Only a few shepherds witnessed the praise of angels and came to worship the newborn [Luke 2:8-2:20]. Also able to perceive the Son of God were the magi–wise men from the east, who came to Israel following a leading star. They bowed before the newborn Messiah and worshipped Him, then opened their treasures and presented Him with gifts of gold, frankincense, and myrrh [Matthew 2:1-11].
According to ancient tradition, Christ was born on January 6. Armenian Orthodox Church is the only church that has held strong to the tradition of celebrating the Nativity and Baptism of the 30-year-old Christ on this day, refusing to separate Baptism and Nativity by celebrating Nativity on December 25.


Baptism existed before Christ. It was accomplished by submerging the subject into the water, the cleansing properties of which were viewed as a sign of sanctification. However, Baptism is a divine mystery was established by Christ Himself. Receiving baptism from John, Christ sanctified this rite through Himself, crushing in the waters of Jordan the skull of the dragon – the Satan – and washed the burden of Adam’s sin away from human nature. Upon His resurrection, He commissioned his disciples “Therefore go and make disciples of all nations, baptizing them in the name of the Father and of the Son and of the Holy Spirit” [Matthew 28:19]. Baptism is the first of Saving Mysteries, by means of which the faithful gains membership of the Church and is adopted by Christ. Through baptism, man is cleansed of original sin as well as any sins committed prior to baptism; he is born again by the grace of the Holy Spirit and becomes a new man and heir to the Kingdom of Heaven.

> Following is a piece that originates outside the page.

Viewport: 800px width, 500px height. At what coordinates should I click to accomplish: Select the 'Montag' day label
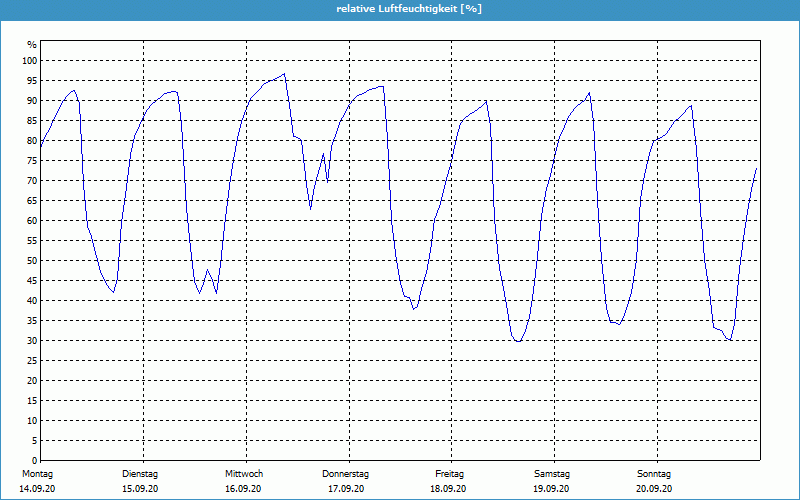[x=37, y=473]
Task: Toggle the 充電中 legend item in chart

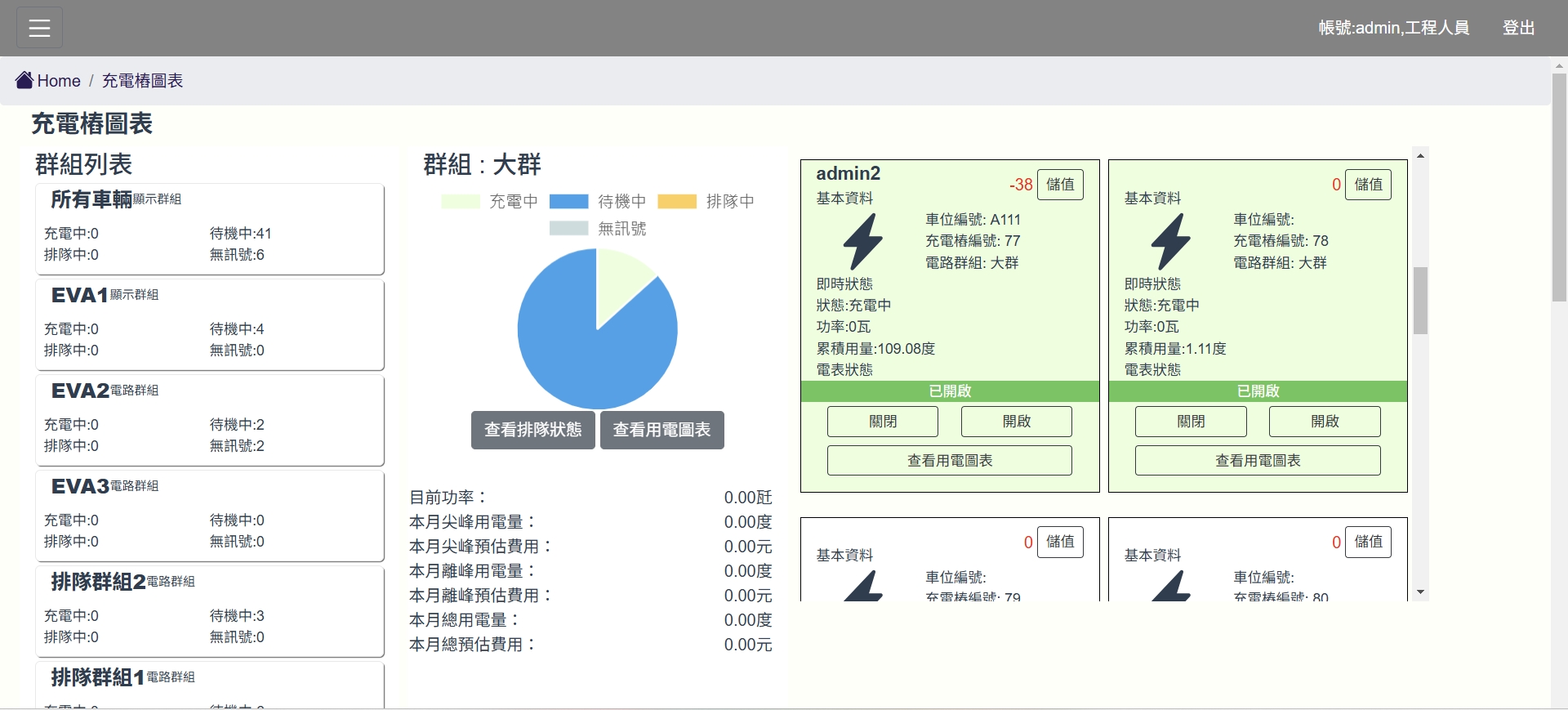Action: [489, 202]

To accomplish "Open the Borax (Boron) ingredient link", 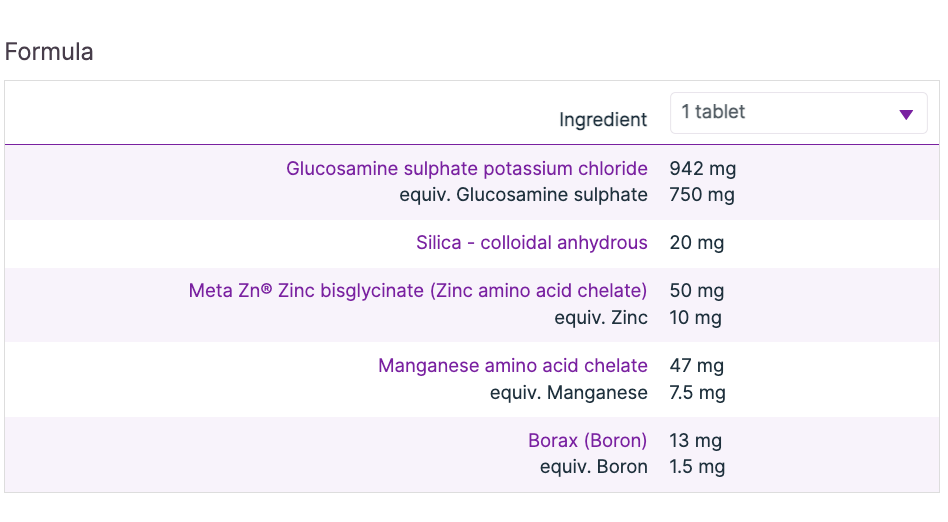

The Sacrament of Baptism is carried out by the priest according to the established rate. It is a necessary precondition in becoming Christian and inheriting eternal life since Christ Himself says “Unless one is born of water and the Spirit, he cannot enter the kingdom of God” [John 3:5].
In order to partake in the Sacrament of Baptism, one should become established in Orthodox faith and repent. Infants are baptized on the basis of the faith of their parents and godparents. It is the latter’s responsibility to ensure that the child is raised as a Christian.
Just as there is one bodily birth, so the Sacrament of Baptism (indicating spiritual birth) is performed only once.
There is “… one Lord, one faith, one baptism”, says Apostle Paul [Ephesians 4:5].
In the Armenian Church, the Sacrament of Baptism is immediately followed by the Sacrament of Confirmation and Holy Communion.


The initial acts of our Lord’s saving economy in which He revealed Himself to the world (the Annunciation by Archangel Gabriel, Nativity, worship of the magi, Circumcision on the eighth day, Presentation on the fortieth day, Baptism in the Jordan) were all celebrated in the early days of Christianity during the great feast period known as Epiphany.

Subsequently, these memorable events turned into separate feasts of their own, arranged over specific months and days of the year. Only on the feast of Epiphany Nativity and Baptism were celebrated together, since, according to the Gospel, Christ’s 30th birthday was also the day of His Baptism, which, according to tradition, occurred on January 6.

In the fifth century, the Greek Church separated the feast of Nativity from the feast of Baptism, and moved Nativity to December 25, setting an example for Christian churches worldwide. The Armenian Church, however, faithful to ancient tradition and apostolic canons, to this day celebrates Nativity and Baptism on January 6, in the feast of Epiphany.

The feast of Epiphany lasts eight days and concludes with the feast of the Lord’s naming.